Someone very close to me wrote a blog post recently about the fact that she is, after six years, laying down her role as Churchwarden. If you want an interesting perspective on life in church, please read Doorkeeper's post here. It is a simple post, expressed well and offers a side to parish life that many experience.
The nice thing about being "the Vicar" is that (Common Tenure allowing) we can hover around in a parish like a bad smell for decades. Because we feel called to? No; because we enjoy it and it works for us or our families to stay. Let there be no illusion there. We stay for us most of the time.
In a well run parish, this is broadly where it ends, unless the small matter of a wage or salary is brought to bear - but again, very often those people stay not because of calling, but because of economic reasons. It is our wonderful laity who step forward to do jobs around church who are called to it. They are there through that calling, with any luck take some pleasure from it, but in all cases do it in the context of their freely given spare time. This is the case for the lovely person who might polish a brass every month, who serves at the Altar on a rota-approved basis, or the kindly person who simply prays for the parish and her life. It is the same for Churchwardens too.
Churchwardens, in most parishes I think, have a tenure. That is to say that they can hold office for a given period of time, having then to relinquish it and give to the next person. This is a good thing on many levels as we all know of Wardens who were in post six or seven years after they were clinically dead. Accounts of Warden who gripped steadfast to their staffs for decades are not uncommon, and rarely accounts filled with glee and happiness.

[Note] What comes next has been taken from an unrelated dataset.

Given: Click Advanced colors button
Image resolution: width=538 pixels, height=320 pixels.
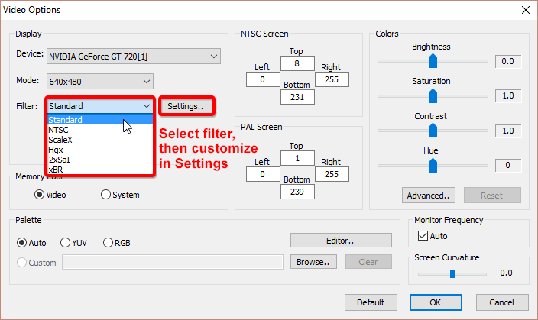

So, dear reader, we have members of our wonderful laity who give their time freely, as a result of their sense of God's calling who - in the end - have to stop that work and give it away. Many have no choice at all in that, including Wardens.

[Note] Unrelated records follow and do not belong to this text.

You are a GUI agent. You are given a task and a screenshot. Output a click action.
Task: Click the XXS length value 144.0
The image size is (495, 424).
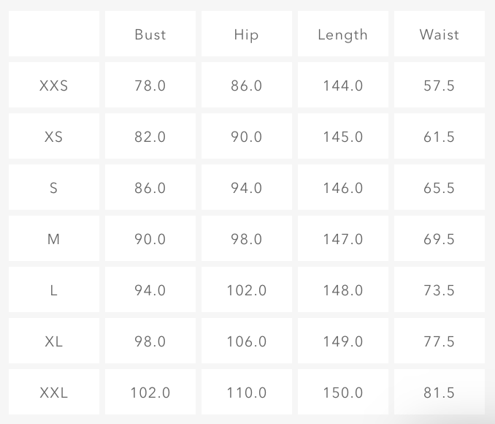tap(343, 86)
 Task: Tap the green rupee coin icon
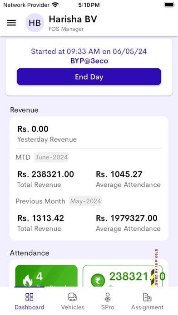(98, 281)
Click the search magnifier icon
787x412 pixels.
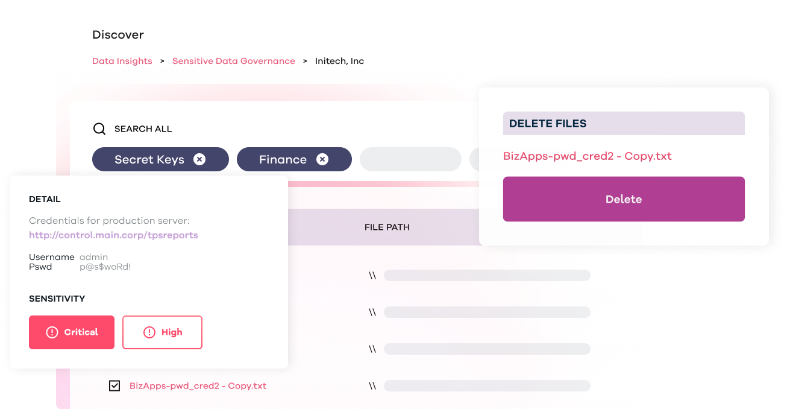99,129
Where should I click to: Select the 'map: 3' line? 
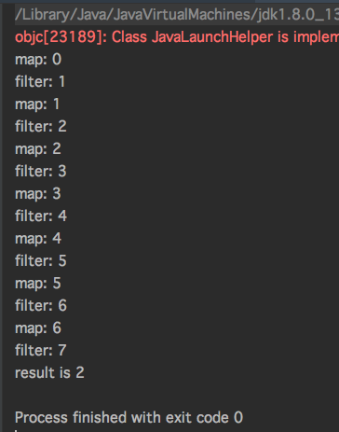click(38, 194)
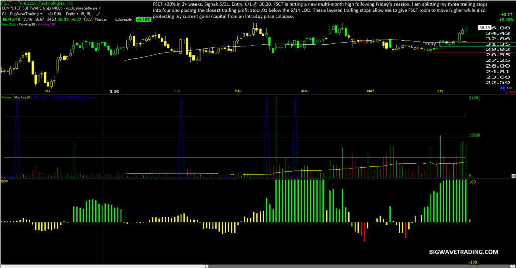Image resolution: width=516 pixels, height=268 pixels.
Task: Toggle the T scale option
Action: [x=508, y=88]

Reading Doorkeeper's account is helpful because it reminds people like me that such transitions are not painless. When you give your all to something, it is difficult to stop if those years have been good (as they were in Doorkeeper's case). What do they do afterwards? How do they re-integrate back into parish life in a revised way after a period of holding much authority? How do they fill the many hours that they previously gave, not to the parish in question, but to God? Vicar's (myself included) preside over these moments, and I will do so this session with a Warden of my own who ran her own Interregnum. Doorkeeper's post is a timely reminder that it isn't just puffed-up priests who hurt when the job stops or has to change. We forget that to our peril and to the pain and cost to our vital lay volunteers.